→ **TEXT**

--------------------------------

Magnetic resonance is an effective alternative to biopsy for identifying and quantifying fats in the liver, according to results from a study led by a research team at the University of the Basque Country.

Accumulation of abnormal lipids within liver cells results in non-alcoholic fatty liver disease (NAFLD), which has been rising in prevalence in tangent with obesity. As this is a risk factor for cirrhosis and hepatocellular carcinoma, novel detection approaches are necessary to monitor lipid content level to enable early diagnosis and more effective disease control and treatment.

Published in BMC Medicine, the study illustrates that magnetic resonance is a far more reliable method than hepatic biopsy, currently the most widely used method for detecting fat in the liver. While abdominal ecography is a type of imaging technique employed for identification, it typically delivers results that are much less accurate.

Led by Luis Bujanda, Professor of medicine at the University of the Basque Country, and director of the Area of Research into Hepatic and Gastrointestinal Diseases at the Biodonostia Health Research Institute, the research team observed 97 obese patients and 32 others who were afflicted with various hepatic pathologies and had undergone surgical intervention. Their primary goal was to compare multi-echo MRI fat fraction, grade of steatosis estimated by histopathology, and biochemical measurement of hepatic triglycerides.

These experts utilized 3 different fat locating methods: hepatic biopsy, magnetic resonance, and the biochemical determination of fat. They concluded multi-echo MRI is indeed an accurate and non-invasive means of effectively determining hepatic lipid concentration.

Jesús Bañales, researcher at Biodonostia HRI, said, “Magnetic resonance is a very useful technique to determine the presence of fat or not in the liver, the quantity of the same and in order to evaluate the efficacy of treatment applied over a long period. It is possible that in the future we will be able to determine, apart from fat, the degree of inflammation and hepatic fibrosis.”

--------------------------------

→ **SOURCE INFORMATION**
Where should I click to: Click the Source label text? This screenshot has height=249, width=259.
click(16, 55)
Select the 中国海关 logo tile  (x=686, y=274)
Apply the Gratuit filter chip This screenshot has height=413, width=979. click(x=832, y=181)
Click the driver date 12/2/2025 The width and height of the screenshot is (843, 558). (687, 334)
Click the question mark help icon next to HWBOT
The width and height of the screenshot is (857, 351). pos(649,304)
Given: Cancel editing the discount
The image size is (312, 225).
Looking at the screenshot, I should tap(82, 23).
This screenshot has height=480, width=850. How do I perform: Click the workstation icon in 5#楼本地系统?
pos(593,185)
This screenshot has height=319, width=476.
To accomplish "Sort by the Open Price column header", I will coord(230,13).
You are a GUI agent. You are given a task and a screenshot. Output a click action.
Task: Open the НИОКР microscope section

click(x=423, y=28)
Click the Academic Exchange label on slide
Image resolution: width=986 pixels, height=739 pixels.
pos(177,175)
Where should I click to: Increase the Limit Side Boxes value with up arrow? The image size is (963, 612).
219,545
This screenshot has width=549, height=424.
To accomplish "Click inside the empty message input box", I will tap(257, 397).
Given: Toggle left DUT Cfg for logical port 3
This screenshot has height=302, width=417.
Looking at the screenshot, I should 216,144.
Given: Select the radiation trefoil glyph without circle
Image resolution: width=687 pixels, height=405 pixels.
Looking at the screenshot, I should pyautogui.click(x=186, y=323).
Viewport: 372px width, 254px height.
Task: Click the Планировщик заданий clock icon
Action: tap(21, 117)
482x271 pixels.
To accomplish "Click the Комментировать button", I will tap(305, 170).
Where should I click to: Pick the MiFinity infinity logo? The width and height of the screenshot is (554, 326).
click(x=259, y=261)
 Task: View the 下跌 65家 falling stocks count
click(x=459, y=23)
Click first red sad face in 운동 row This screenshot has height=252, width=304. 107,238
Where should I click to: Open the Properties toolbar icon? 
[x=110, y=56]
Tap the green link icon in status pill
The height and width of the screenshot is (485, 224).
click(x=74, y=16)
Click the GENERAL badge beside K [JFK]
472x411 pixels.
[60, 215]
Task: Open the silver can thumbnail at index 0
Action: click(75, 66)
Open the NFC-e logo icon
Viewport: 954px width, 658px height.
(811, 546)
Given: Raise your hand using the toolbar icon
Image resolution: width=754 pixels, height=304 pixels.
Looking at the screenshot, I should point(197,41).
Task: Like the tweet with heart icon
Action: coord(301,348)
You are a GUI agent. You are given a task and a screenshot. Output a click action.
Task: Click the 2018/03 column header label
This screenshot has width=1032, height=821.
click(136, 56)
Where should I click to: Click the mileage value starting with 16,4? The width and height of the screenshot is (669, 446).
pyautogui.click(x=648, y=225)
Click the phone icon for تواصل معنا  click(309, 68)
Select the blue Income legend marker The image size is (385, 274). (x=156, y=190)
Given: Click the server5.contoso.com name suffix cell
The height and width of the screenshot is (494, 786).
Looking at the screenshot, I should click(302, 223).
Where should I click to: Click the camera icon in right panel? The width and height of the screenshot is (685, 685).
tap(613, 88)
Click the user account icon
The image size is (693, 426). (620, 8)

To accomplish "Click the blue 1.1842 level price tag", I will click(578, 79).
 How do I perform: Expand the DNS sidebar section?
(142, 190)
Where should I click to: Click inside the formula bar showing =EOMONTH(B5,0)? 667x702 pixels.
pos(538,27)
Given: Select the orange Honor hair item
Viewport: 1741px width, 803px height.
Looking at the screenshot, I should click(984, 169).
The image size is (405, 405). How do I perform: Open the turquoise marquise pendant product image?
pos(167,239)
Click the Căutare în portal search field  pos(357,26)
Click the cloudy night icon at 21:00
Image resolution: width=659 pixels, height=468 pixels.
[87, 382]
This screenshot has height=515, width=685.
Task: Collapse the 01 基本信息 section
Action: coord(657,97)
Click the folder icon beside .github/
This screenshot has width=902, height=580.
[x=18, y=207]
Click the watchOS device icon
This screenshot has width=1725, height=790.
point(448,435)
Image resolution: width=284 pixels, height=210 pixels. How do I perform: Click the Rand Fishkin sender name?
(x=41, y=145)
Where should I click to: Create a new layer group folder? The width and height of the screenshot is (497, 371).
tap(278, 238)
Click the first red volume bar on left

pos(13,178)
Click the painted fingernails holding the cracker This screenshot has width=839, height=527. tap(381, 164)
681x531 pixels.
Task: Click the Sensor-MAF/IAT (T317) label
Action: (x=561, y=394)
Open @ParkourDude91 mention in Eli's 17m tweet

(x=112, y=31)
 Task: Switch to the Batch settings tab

--------------------------------

→ **TASK INSTRUCTIONS**
• 1. In the article on liver fat detection, which journal published the study?
• 2. Reproduce the stretch of the article on liver fat detection from "Accumulation of abnormal" through "control and treatment.".

→ **RESPONSES PER TASK**
• 1. BMC Medicine

• 2.
Accumulation of abnormal lipids within liver cells results in non-alcoholic fatty liver disease (NAFLD), which has been rising in prevalence in tangent with obesity. As this is a risk factor for cirrhosis and hepatocellular carcinoma, novel detection approaches are necessary to monitor lipid content level to enable early diagnosis and more effective disease control and treatment.